# What you have to do:
Stop after the line that contains "Screen dimensions: 1020x677"; until then, restate each line of the entries word for word from the very first.
*** Given data Section Begins ***
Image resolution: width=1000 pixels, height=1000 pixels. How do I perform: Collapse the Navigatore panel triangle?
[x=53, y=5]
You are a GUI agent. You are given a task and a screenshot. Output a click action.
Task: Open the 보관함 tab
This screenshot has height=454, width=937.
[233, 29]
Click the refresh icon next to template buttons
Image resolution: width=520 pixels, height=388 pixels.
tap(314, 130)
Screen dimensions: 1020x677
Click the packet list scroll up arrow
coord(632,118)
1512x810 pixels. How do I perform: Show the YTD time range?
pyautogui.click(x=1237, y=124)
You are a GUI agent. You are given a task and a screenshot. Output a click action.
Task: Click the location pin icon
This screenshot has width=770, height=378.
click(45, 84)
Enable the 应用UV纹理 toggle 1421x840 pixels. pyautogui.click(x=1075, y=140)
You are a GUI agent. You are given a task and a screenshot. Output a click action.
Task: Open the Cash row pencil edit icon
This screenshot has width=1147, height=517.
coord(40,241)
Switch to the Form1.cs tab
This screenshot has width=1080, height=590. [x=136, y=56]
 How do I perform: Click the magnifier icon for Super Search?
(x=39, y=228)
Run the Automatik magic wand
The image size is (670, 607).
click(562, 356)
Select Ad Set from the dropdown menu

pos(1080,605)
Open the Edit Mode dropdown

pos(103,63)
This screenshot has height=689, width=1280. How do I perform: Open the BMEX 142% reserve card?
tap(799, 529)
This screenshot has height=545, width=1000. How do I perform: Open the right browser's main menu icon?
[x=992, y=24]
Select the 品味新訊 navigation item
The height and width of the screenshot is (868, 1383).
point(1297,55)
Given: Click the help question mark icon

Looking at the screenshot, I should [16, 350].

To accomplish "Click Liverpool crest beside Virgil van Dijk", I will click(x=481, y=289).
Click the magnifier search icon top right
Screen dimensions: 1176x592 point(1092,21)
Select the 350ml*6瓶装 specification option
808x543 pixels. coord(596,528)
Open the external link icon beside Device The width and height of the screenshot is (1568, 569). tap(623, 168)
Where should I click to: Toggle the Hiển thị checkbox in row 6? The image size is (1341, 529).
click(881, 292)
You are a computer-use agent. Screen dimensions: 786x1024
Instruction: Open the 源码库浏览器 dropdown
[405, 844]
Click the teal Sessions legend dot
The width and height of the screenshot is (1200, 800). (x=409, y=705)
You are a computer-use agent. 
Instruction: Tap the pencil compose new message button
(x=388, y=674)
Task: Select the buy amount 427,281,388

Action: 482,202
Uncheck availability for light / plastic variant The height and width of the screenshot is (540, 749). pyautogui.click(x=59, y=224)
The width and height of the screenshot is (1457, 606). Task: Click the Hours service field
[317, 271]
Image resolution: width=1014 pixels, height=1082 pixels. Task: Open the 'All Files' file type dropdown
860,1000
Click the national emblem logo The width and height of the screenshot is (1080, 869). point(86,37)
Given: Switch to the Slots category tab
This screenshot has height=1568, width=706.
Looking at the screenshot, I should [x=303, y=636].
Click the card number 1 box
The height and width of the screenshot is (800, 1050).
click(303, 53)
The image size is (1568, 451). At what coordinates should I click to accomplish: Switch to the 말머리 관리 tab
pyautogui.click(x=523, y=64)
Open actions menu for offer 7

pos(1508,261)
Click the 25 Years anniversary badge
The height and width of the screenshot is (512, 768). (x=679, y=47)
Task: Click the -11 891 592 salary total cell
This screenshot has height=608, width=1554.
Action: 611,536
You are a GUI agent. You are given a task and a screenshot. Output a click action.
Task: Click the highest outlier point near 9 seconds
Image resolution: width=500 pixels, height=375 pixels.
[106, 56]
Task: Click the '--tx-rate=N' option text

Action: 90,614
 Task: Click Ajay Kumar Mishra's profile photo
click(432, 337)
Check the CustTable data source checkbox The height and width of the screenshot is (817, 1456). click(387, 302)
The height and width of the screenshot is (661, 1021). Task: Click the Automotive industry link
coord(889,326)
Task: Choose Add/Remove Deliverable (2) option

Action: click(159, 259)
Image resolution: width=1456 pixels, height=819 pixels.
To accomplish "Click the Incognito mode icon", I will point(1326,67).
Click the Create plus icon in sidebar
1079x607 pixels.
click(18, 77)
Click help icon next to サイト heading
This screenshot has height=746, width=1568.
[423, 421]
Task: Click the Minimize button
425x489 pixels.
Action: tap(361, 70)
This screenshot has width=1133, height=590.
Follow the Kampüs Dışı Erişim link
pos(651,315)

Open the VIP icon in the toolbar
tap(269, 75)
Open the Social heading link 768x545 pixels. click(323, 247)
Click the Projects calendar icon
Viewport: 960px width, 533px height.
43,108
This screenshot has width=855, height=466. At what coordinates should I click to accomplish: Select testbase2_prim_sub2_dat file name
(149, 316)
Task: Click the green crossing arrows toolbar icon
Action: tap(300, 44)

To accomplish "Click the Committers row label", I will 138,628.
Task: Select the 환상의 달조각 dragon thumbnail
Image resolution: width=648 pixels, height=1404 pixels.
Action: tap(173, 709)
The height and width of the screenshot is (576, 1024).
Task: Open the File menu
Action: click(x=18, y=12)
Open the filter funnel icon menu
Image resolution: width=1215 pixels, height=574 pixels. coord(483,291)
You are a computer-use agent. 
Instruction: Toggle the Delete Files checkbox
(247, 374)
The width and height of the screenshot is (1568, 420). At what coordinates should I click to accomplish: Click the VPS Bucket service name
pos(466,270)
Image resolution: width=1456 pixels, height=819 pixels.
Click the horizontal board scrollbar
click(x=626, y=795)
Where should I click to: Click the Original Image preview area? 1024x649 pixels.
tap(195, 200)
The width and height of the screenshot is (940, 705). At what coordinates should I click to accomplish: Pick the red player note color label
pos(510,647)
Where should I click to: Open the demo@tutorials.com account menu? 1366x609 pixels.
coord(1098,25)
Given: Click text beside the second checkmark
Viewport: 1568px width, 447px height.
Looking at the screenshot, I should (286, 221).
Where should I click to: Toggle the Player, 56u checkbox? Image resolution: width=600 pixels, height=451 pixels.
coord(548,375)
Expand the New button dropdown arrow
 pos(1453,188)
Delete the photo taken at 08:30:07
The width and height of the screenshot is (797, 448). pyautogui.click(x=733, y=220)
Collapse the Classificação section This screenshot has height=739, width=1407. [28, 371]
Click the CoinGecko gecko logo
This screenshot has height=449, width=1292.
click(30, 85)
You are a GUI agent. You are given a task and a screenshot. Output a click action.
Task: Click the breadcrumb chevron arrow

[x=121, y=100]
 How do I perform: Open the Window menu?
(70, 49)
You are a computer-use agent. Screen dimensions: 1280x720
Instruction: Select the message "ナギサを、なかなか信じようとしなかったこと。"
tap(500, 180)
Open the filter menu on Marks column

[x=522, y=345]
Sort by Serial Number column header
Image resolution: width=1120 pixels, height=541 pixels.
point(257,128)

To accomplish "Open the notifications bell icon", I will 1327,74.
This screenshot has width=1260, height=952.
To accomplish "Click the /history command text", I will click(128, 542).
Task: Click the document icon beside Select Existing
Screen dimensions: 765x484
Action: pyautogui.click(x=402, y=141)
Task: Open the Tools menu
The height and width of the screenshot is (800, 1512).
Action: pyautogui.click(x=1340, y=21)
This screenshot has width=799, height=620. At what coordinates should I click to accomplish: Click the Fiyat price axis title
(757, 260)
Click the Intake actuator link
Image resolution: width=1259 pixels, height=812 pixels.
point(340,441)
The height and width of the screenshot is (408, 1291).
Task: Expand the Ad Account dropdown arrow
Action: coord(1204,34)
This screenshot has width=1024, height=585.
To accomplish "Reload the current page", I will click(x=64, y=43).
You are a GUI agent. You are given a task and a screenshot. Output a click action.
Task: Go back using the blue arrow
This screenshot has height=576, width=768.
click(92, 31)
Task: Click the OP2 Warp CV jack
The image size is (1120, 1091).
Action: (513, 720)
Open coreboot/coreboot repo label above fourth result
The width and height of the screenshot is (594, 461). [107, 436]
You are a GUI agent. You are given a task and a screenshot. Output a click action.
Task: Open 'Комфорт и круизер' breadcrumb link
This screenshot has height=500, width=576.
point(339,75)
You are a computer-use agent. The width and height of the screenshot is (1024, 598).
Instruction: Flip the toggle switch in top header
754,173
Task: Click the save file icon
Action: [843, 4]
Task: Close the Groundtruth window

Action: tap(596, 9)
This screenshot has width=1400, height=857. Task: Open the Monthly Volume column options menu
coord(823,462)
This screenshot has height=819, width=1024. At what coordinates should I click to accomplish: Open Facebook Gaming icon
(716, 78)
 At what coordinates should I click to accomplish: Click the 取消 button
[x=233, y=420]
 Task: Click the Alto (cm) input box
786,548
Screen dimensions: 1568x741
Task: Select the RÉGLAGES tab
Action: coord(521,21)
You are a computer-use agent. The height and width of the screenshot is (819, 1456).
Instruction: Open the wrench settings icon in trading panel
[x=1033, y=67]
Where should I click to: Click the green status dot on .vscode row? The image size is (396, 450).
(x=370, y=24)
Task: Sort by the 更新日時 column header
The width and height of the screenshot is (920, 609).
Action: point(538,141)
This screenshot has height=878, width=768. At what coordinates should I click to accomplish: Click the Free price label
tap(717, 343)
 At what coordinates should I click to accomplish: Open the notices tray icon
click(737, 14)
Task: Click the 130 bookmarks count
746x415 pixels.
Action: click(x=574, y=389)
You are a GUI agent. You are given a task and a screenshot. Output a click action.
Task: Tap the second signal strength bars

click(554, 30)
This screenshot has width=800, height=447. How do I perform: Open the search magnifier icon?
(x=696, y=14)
*** Given data Section Ends ***
# Problem solution:
Image resolution: width=1000 pixels, height=1000 pixels. How do I perform: Collapse the Navigatore panel triangle?
[x=53, y=5]
You are a GUI agent. You are given a task and a screenshot. Output a click action.
Task: Open the 보관함 tab
This screenshot has height=454, width=937.
[233, 29]
Click the refresh icon next to template buttons
Image resolution: width=520 pixels, height=388 pixels.
tap(314, 130)
Screen dimensions: 1020x677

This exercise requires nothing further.